Output the line that contains "Click the divider" and every line after it to the end of the entries, with nothing added or left out.

##### Information shown

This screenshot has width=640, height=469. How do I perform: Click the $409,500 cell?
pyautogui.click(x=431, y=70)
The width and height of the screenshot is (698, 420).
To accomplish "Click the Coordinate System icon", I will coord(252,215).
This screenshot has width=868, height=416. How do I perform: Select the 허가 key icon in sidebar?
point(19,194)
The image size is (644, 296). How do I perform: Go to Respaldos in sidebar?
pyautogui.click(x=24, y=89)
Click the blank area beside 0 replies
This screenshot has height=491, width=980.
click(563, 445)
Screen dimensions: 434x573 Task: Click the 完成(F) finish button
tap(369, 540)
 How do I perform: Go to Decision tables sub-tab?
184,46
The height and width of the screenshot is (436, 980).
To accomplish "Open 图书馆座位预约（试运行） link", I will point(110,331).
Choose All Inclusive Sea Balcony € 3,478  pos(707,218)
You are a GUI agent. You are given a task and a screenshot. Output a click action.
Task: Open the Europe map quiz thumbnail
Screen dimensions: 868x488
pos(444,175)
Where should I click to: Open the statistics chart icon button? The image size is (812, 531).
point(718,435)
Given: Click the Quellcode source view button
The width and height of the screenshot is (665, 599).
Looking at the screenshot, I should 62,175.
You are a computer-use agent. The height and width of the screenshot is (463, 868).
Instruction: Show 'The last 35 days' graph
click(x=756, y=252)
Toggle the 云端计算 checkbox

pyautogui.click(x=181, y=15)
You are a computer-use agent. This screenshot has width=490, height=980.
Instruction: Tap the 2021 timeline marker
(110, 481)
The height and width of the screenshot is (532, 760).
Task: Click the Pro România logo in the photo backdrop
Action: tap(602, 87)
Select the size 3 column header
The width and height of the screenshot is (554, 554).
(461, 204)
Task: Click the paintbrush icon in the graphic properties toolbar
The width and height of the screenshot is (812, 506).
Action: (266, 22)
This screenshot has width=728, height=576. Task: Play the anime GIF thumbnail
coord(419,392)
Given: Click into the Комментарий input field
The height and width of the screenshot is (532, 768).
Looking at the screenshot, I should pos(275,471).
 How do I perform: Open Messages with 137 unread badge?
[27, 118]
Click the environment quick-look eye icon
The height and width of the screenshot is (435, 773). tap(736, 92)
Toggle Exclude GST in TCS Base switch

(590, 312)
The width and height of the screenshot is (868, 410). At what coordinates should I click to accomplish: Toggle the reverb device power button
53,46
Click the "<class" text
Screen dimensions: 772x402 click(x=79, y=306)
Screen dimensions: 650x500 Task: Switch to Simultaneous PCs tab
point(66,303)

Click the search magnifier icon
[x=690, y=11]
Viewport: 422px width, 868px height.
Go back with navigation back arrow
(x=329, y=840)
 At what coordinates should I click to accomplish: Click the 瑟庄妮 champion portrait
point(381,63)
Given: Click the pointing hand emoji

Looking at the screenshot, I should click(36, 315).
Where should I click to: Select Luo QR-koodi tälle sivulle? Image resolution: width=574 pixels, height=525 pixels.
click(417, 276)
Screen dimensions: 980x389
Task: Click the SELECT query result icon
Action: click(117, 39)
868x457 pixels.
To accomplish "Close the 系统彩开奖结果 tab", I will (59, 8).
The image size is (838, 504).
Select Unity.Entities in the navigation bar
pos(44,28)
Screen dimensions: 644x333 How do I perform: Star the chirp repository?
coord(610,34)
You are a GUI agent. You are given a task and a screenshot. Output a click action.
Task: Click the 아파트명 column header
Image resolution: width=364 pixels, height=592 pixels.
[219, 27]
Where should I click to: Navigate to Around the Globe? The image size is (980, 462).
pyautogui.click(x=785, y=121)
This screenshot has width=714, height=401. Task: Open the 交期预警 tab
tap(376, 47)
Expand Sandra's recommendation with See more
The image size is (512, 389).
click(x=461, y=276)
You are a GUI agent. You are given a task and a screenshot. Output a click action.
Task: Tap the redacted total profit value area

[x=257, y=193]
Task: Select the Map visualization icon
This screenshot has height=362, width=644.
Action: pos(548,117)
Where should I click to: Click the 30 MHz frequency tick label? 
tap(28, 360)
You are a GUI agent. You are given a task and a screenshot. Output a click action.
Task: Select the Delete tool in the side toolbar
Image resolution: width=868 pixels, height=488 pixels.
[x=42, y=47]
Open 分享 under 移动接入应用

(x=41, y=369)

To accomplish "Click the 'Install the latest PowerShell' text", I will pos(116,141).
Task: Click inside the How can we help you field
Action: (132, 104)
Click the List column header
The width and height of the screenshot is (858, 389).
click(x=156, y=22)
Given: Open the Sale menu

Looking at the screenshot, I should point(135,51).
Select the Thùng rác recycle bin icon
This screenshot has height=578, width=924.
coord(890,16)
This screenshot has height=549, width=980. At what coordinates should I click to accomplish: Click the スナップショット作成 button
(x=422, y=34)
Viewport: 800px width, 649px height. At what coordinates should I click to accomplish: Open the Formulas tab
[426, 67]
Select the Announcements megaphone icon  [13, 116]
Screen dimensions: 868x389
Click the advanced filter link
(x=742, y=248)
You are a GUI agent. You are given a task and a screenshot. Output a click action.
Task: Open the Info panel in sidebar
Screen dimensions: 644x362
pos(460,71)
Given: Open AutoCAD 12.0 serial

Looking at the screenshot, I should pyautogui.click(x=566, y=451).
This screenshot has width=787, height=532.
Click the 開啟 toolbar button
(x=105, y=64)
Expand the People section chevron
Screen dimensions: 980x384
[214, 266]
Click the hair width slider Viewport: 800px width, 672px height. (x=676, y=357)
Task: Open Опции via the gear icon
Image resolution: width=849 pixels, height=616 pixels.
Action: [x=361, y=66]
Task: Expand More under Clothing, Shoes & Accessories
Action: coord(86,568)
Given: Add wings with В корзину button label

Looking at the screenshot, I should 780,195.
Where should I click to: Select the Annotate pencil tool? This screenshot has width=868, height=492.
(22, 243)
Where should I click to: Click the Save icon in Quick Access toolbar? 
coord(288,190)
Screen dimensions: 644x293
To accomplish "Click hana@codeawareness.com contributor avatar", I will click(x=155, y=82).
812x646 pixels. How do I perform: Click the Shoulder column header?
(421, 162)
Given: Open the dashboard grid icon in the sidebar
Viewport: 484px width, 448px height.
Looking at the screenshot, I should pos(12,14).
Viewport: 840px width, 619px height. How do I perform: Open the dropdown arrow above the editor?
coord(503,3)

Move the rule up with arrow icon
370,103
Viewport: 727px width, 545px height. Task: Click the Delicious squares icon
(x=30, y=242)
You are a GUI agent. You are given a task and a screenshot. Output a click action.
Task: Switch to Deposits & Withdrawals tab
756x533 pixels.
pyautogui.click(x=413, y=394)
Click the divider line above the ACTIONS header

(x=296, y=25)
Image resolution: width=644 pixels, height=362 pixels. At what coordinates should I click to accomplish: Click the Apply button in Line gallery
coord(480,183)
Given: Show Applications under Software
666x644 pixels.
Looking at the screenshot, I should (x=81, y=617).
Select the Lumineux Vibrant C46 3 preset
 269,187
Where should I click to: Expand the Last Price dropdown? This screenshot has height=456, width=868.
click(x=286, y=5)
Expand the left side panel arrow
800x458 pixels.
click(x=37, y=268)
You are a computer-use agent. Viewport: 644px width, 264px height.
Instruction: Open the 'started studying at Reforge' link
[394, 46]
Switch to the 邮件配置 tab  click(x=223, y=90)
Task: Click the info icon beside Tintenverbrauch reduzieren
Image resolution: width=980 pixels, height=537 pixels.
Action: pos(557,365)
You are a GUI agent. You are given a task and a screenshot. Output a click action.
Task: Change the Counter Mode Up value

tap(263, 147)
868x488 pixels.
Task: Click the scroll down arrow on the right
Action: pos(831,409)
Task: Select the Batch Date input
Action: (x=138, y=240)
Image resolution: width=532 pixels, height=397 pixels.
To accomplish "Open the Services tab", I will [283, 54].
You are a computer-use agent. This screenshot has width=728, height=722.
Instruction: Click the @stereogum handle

##########

### Expected output
Click the divider line above the ACTIONS header

(x=296, y=25)
Image resolution: width=644 pixels, height=362 pixels. At what coordinates should I click to accomplish: Click the Apply button in Line gallery
coord(480,183)
Given: Show Applications under Software
666x644 pixels.
Looking at the screenshot, I should (x=81, y=617).
Select the Lumineux Vibrant C46 3 preset
 269,187
Where should I click to: Expand the Last Price dropdown? This screenshot has height=456, width=868.
click(x=286, y=5)
Expand the left side panel arrow
800x458 pixels.
click(x=37, y=268)
You are a computer-use agent. Viewport: 644px width, 264px height.
Instruction: Open the 'started studying at Reforge' link
[394, 46]
Switch to the 邮件配置 tab  click(x=223, y=90)
Task: Click the info icon beside Tintenverbrauch reduzieren
Image resolution: width=980 pixels, height=537 pixels.
Action: pos(557,365)
You are a GUI agent. You are given a task and a screenshot. Output a click action.
Task: Change the Counter Mode Up value

tap(263, 147)
868x488 pixels.
Task: Click the scroll down arrow on the right
Action: pos(831,409)
Task: Select the Batch Date input
Action: (x=138, y=240)
Image resolution: width=532 pixels, height=397 pixels.
To accomplish "Open the Services tab", I will [283, 54].
You are a computer-use agent. This screenshot has width=728, height=722.
Instruction: Click the @stereogum handle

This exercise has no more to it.